- _Task brief_
Transcribe the listing in full, excluding any pictures.

━━━━━ Provided material

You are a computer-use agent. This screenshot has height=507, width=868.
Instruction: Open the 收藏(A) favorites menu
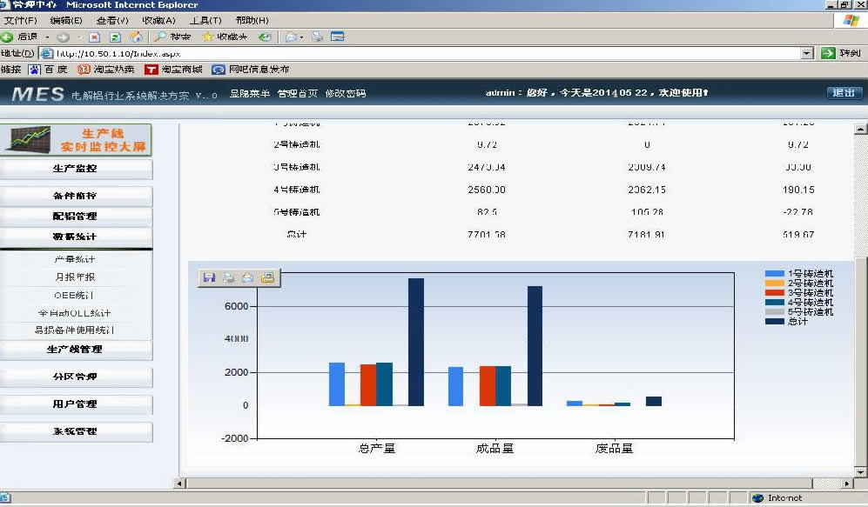point(158,20)
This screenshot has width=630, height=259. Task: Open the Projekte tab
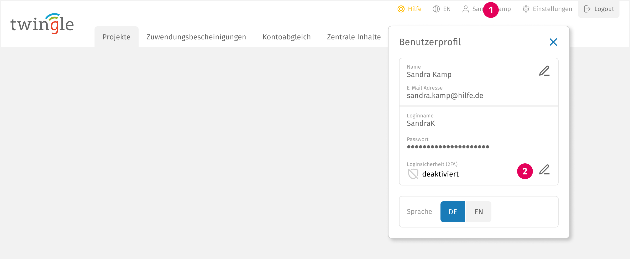click(x=116, y=37)
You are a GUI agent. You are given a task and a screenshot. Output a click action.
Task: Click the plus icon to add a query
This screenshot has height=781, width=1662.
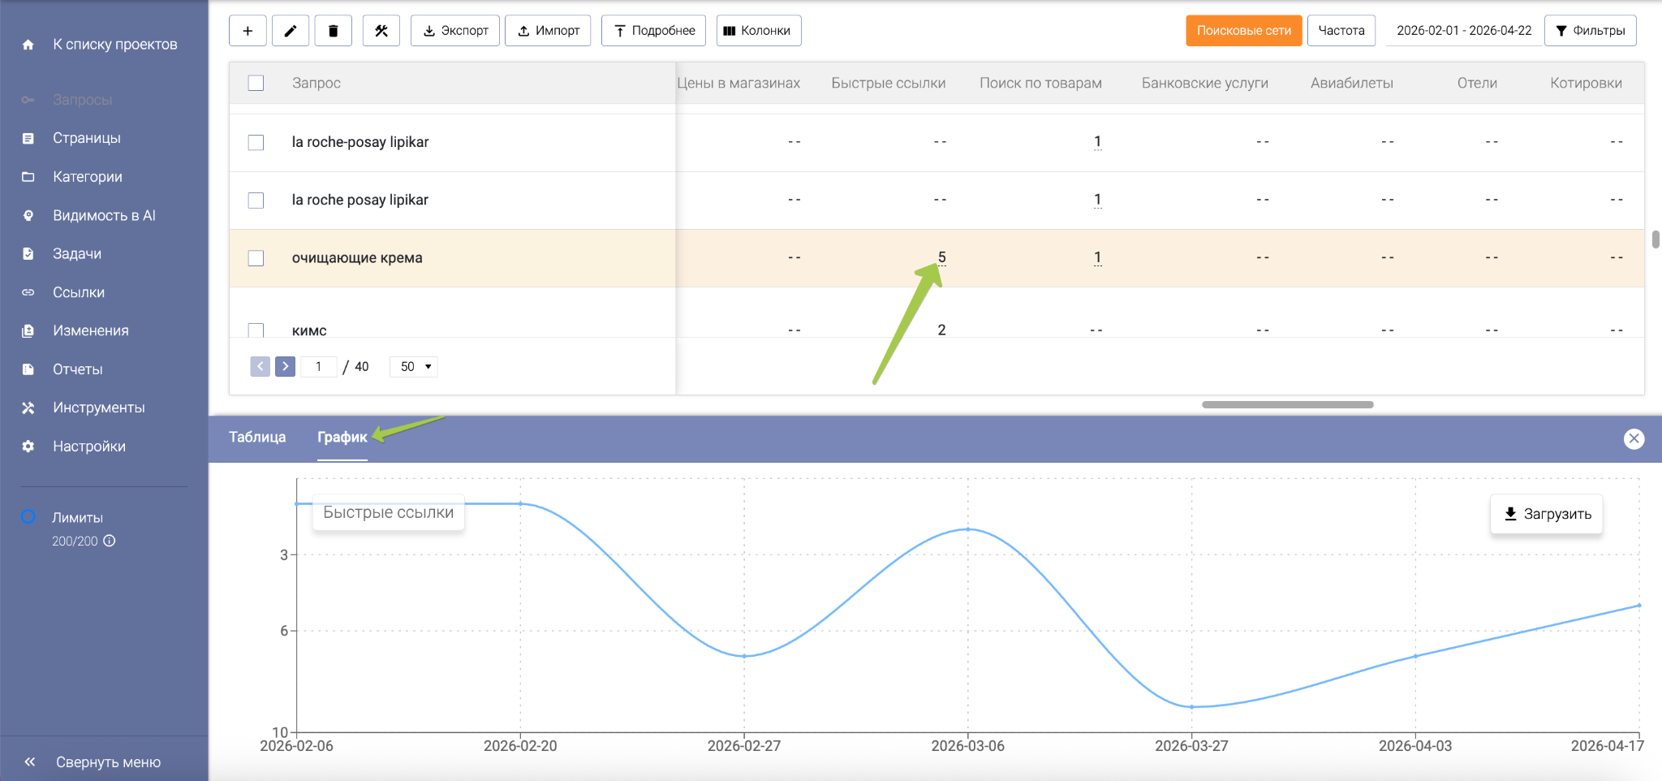(x=248, y=31)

━━━━━━━━━━

- _Exercise solution_
You are a computer-use agent. This screenshot has height=507, width=868.
Instruction: Open the 收藏(A) favorites menu
point(158,20)
This screenshot has width=630, height=259. Task: Open the Projekte tab
click(x=116, y=37)
You are a GUI agent. You are given a task and a screenshot. Output a click action.
Task: Click the plus icon to add a query
This screenshot has height=781, width=1662.
(x=248, y=31)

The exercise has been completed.